**Selected text**:
====

DS1 is the 49th great grandchild in my DH's mother's clan. DS2 is will be the 53rd. So this is a LARGE family. We are also a pretty close family, and especially in the summer, we have regular get togethers with close to 100 people. There is a wide variety of people in our family. But one thing everyone seems to have in common is helicopter uber safe parenting. Except DH and I. We are VERY free range with DS1, and will continue that with DS2.

The problem comes when extended family members, also parents themselves, try to inforce their boundries/rules/paranoia on my son. Even at his young age of 2, he knows his own boundries, and the sudden onset of much stricter stipulations stresses him out. For example, we had a beach party on Saturday. It was held at a beach we take DS1 too frequently. I set up camp in the shade, which is a little ways from the shore line. DS1 is "allowed" to play at the shore, venture into the water when he's hot, climb to the top of the beach to collect shells and rocks, whatever. He knows how far he can go and still be in my sight, and he really doesn't test those limits. He also has his own limits HE has set for himself-for example if there are waves coming in from a passing boat, he won't step a toe in the lake.

====

**Data**:
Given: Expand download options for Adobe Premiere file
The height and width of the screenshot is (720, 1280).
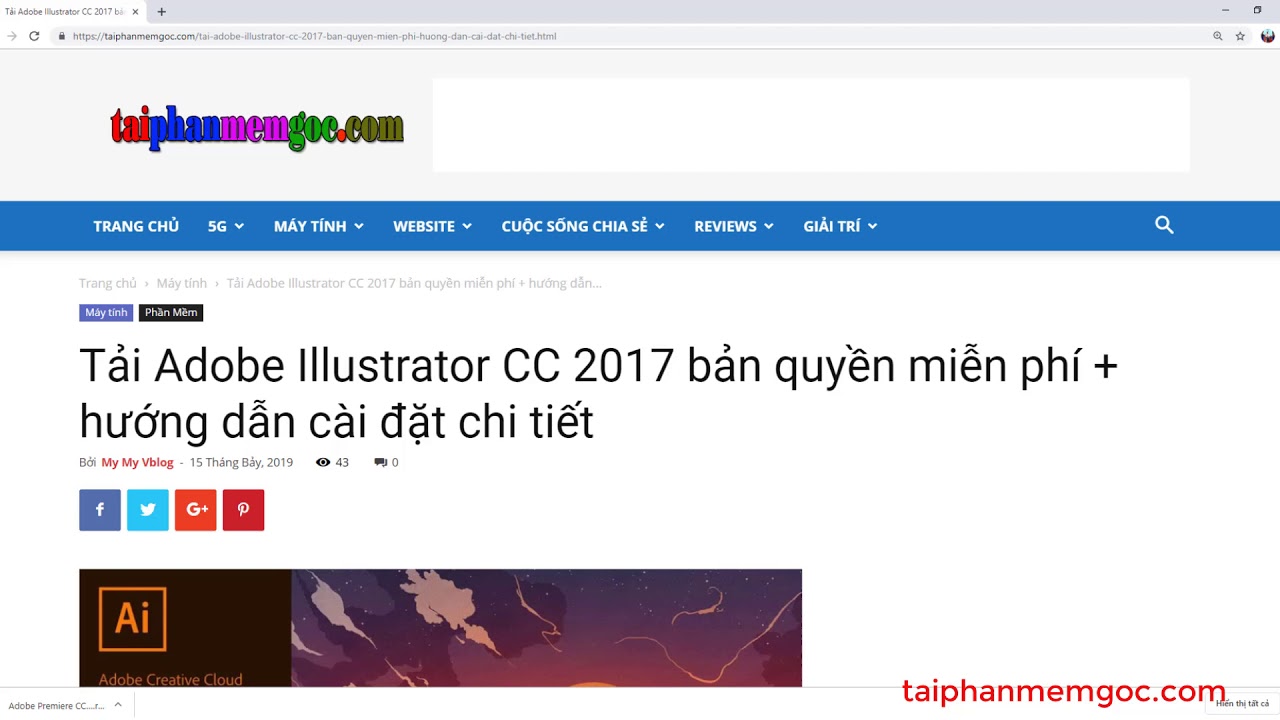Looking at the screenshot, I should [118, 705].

====

**Exercises to complete**:
a – Return the passage of the parenting post from "The problem comes" to "in the lake.".
b – List the things the parenting post says DS1 is "allowed" to do at the beach.
c – Continue the post about free-range parenting from its last sentence.
The data is separate material from the post on free-range parenting.

**Outputs in order**:
a –
The problem comes when extended family members, also parents themselves, try to inforce their boundries/rules/paranoia on my son. Even at his young age of 2, he knows his own boundries, and the sudden onset of much stricter stipulations stresses him out. For example, we had a beach party on Saturday. It was held at a beach we take DS1 too frequently. I set up camp in the shade, which is a little ways from the shore line. DS1 is "allowed" to play at the shore, venture into the water when he's hot, climb to the top of the beach to collect shells and rocks, whatever. He knows how far he can go and still be in my sight, and he really doesn't test those limits. He also has his own limits HE has set for himself-for example if there are waves coming in from a passing boat, he won't step a toe in the lake.

b –
- Play at the shore
- Venture into the water when he's hot
- Climb to the top of the beach to collect shells and rocks

c –
Other family members seemed to have a huge problem with this. One Aunt insisted on following him around, which frustrated DS1, as she was cramping his style. I said, He's fine, let him roam, and she made a rude comment about mother's who don't supervise their children. Another Aunt took away his snack "because there is sand in it!!!" Gasp, the horror!!! The poor kid had a total meltdown while I argued with the Aunt that it was indeed ok with me that he continue to eat his snack, despite the sand. (Seriously, he's covered in sand, the beach is covered in sand, how in the heck do you keep that from happening!) Various cousins were being hollered at constantly for various infractions ranging from playing with drift wood to a 14 year old who want to wade in ankle deep water without his life jacket. DS1 is not used to this. He was constantly thinking he was being hollered at.

I try and handle this the best way I know how. I praise him for following our "rules", I let him have his space that he needs (he's a very independent child) and I try and get the other adults to just leave him be. Beyond that, I'm at a loss. I heard many nasty comments being made about me, when people thought I was out of ear shot. Here's the kicker though-the snarks didn't bother me. My child was the best behaved out of the bunch, and I know that's largely due to the fact that he doesn't have 100 rules to remember. He gets to go to the beach and have fun and be a kid, and with both benefit greatly from it.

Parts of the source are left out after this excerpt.